The documentation also includes Guide, Reference, API, etc. I gave them a cursory glance and decided to start building my game.

info I should note that while I got introduced to programming in school about 20 years ago, I don't have much experience with projects that need more than a few hundred lines. I'm good with command-line tools and text processing with scripting languages like Python. I had a horrible experience writing an Android app a few years back, mainly due to object-oriented programming and the complexity of the project. I've improved a bit since then, but still feel like a newbie when it comes to working with classes.


Building Square Tic Tac Toe board game🔗

Similar to the step-by-step Textual tutorial, I built the game by adding features incrementally. I tweeted my progress along with screenshots and recordings. Here's a summary:

  • Managed to place 16 buttons in a grid layout
  • Buttons now respond to clicking! And in response, the computer plays a random move
  • Recording below shows 3 games: User wins, AI wins, Tie
  • Added Easy/Hard modes — it is impossible to beat the AI in hard mode
  • Almost done! Layout is better now and starting new game is now a button instead of a shortcut keybinding
  • Cleaned up code a bit and posted on GitHub
  • Next step: write a blog post (this post!)

info Visit my GitHub repo for the code, game rules and other details.

I had made a GUI version of this game using tkinter last year. I copied most of the game logic from there, so I didn't much struggle with object-oriented programming in this case. Here's a sample screenshot from the finished code:

Sample screenshot for Square Tic Tac Toe game


What I liked🔗

As mentioned before, Textual supports live editing mode. The command is textual run --dev script.py and this helps you experiment with CSS. I found this very helpful while trying out layout combinations, margin, padding, etc.

The default colors were great too. I didn't have to think about choosing colors (except for setting background color for header and game status). The framework even provides an easy way to allow users to switch between dark and light themes! Though, I haven't yet figured out how to set light theme as the default (I worked around by explicitly adding a call to the theme toggle method).
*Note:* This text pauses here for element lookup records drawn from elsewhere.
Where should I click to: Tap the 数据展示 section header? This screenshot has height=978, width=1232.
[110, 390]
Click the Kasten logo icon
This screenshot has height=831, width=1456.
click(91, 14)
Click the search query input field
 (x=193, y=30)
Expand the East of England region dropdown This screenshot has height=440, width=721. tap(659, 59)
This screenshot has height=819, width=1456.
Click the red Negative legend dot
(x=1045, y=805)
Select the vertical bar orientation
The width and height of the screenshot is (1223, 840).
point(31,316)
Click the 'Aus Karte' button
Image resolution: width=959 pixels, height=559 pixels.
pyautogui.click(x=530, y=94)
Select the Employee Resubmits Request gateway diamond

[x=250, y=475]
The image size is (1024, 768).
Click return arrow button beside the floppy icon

Overall, the code was significantly shorter compared to the tkinter version I did last year. That version had a few more features, but I'd say Textual felt much easier to reason about. I remember having to spend days shifting through stackoverflow threads and tkdocs to get the GUI version working.


What gave me trouble🔗

Struggling with layout isn't new for me. I started with 4x4 grid for the board, which was fairly straightforward. Problems arose when I wanted to add status text area to the left and control buttons to the right. Placing them left/right was easy to do with dock in CSS. But, I couldn't get them to align well — too much spacing around the 4x4 board. I was trying to give 50% to 60% for the board and the remaining evenly divided for the other two elements. After some experimentation, what worked was giving 20% to status, 25% to control and not assigning a width value for the board.

I initially used a button for the status because I couldn't find a textbox widget (edit: Textual now has a Label widget). I knew that Static widget can display text, but I didn't find how to dynamically change the text from that documentation page. I thought I'll have to make a custom widget, but when I went to Widgets guide, I found that Static already has an update() method!

I probably missed something (or perhaps part of the roadmap), but I found it strange to have a single on_button_pressed() method to handle on click event for every Button widget. I'd prefer a way to bind a method to the buttons, like tkinter provides.


Next steps🔗

As mentioned before, I have several projects in my todo list. The next one I want to try is an app for interactive exercises for my ebooks. Last year, I made one for Python regular expressions using tkinter.